**TASK TO COMPLETE**.
Below is a block of records; reproduce all of them exactly and leave out any pictures.

Saved entries:
Start of Block

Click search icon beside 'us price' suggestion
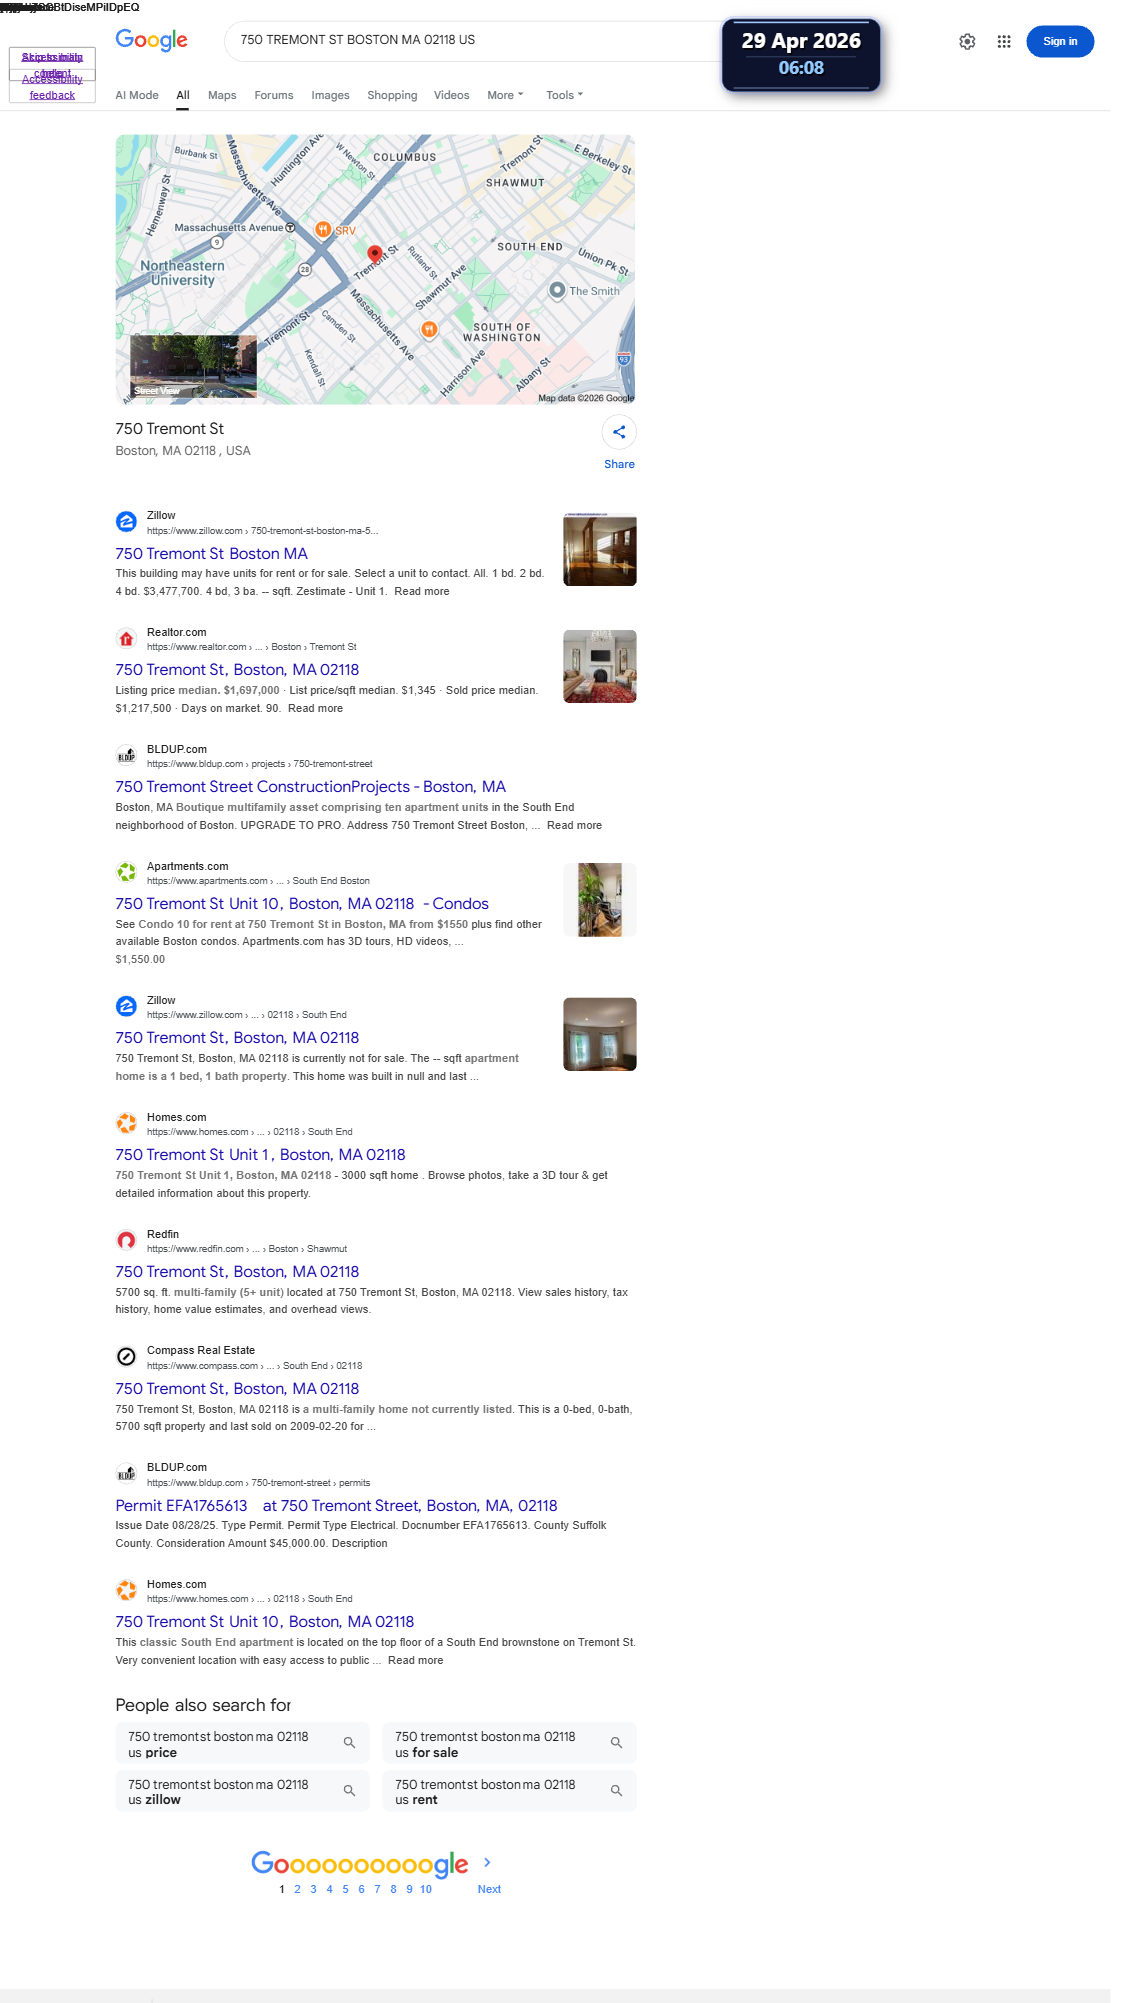 (x=349, y=1743)
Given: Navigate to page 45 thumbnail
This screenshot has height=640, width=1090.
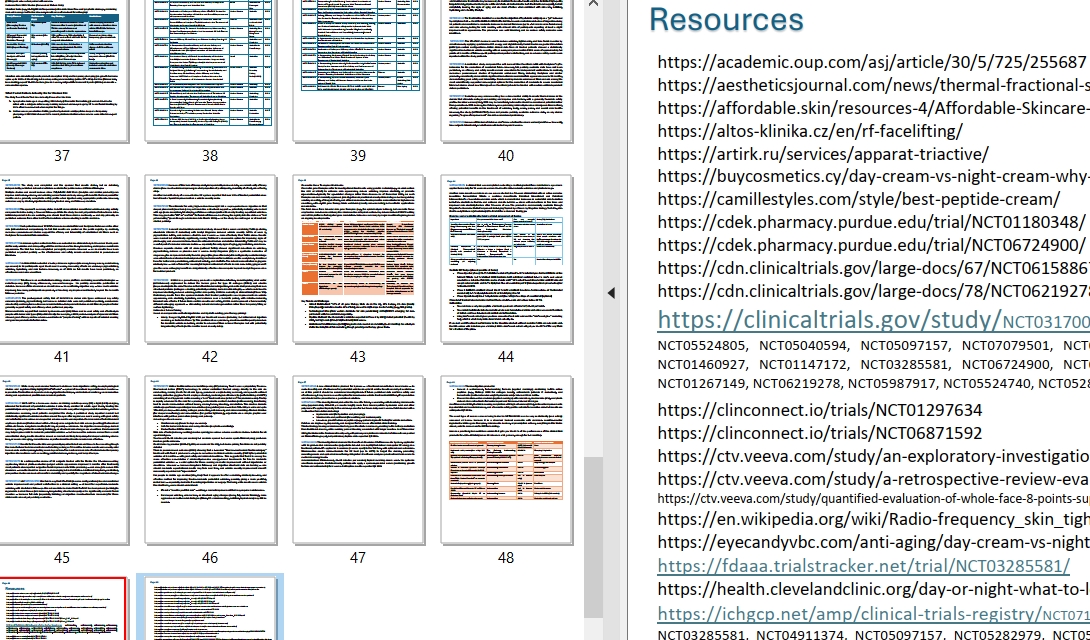Looking at the screenshot, I should [x=62, y=460].

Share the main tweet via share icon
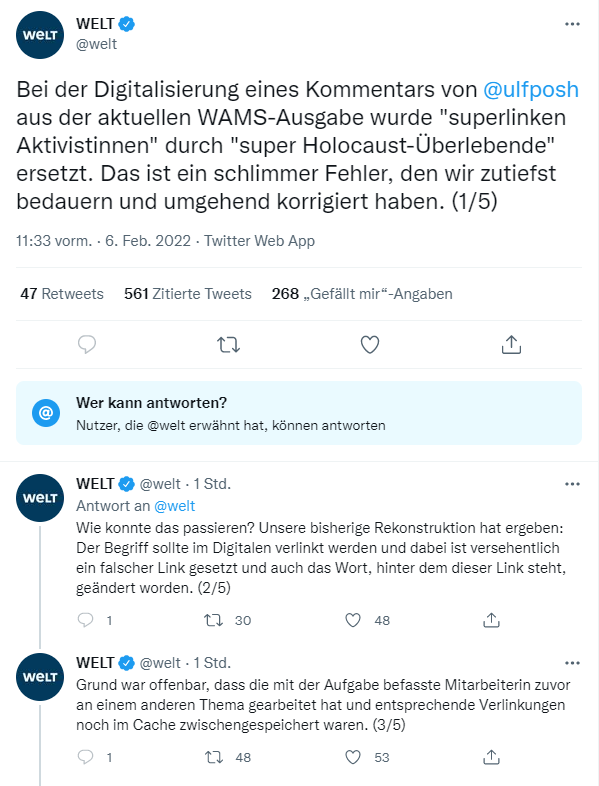511,344
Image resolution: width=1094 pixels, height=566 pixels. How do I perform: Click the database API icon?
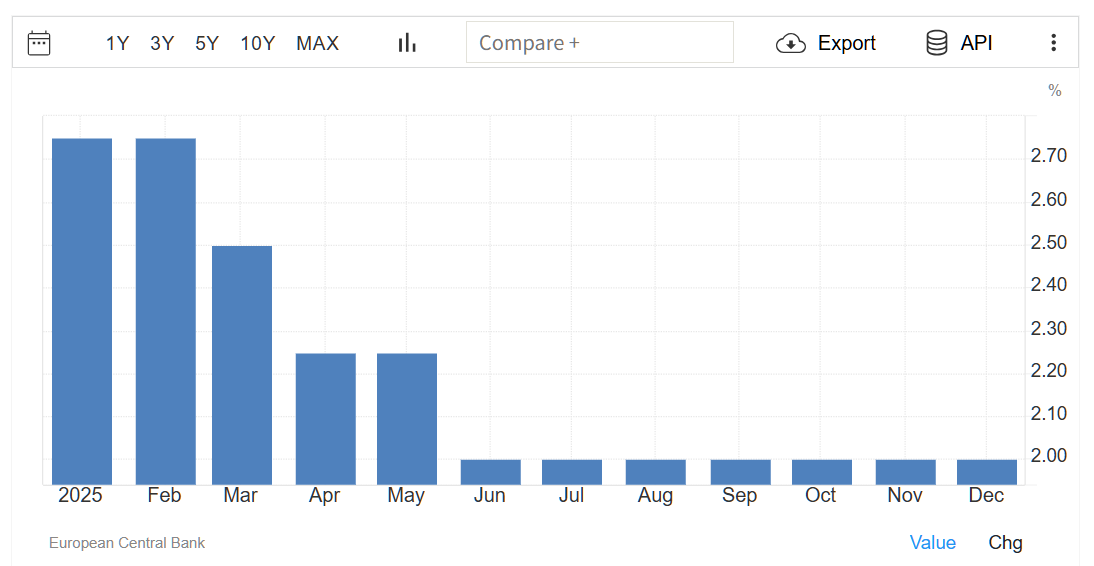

End of Block

**REPLY**.
Click search icon beside 'us price' suggestion
 (x=349, y=1743)
Given: Navigate to page 45 thumbnail
This screenshot has height=640, width=1090.
Looking at the screenshot, I should [x=62, y=460].

Share the main tweet via share icon
511,344
Image resolution: width=1094 pixels, height=566 pixels. How do I perform: Click the database API icon?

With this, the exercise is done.